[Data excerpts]
+ + + +

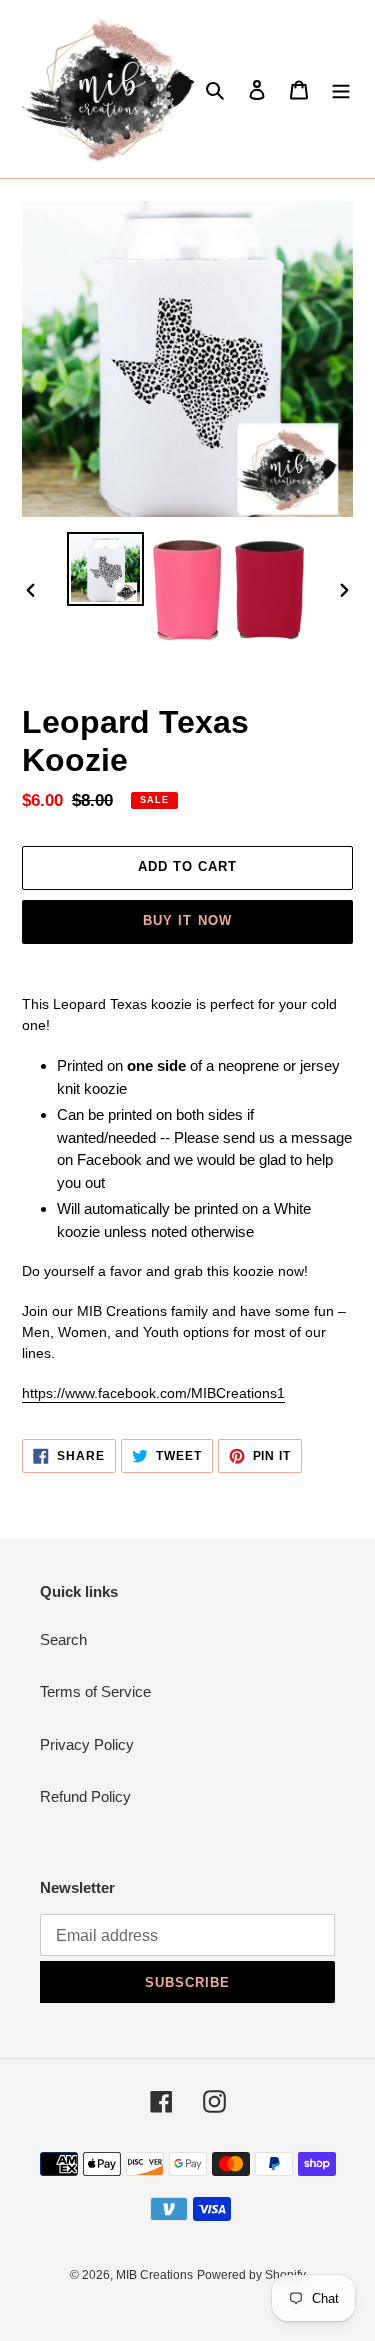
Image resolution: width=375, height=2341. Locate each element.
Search (63, 1639)
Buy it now (187, 920)
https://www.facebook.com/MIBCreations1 (153, 1393)
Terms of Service (95, 1691)
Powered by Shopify (251, 2275)
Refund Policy (85, 1796)
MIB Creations (154, 2275)
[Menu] (341, 89)
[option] (106, 569)
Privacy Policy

+ + + +

= Exercise requirements =
What comes back should match the records exactly, minus any pictures.

= Output =
Image resolution: width=375, height=2341. Locate each element.
Search (63, 1639)
Buy it now (187, 920)
https://www.facebook.com/MIBCreations1 (153, 1393)
Terms of Service (95, 1691)
Powered by Shopify (251, 2275)
Refund Policy (85, 1796)
MIB Creations (154, 2275)
[Menu] (341, 89)
[option] (106, 569)
Privacy Policy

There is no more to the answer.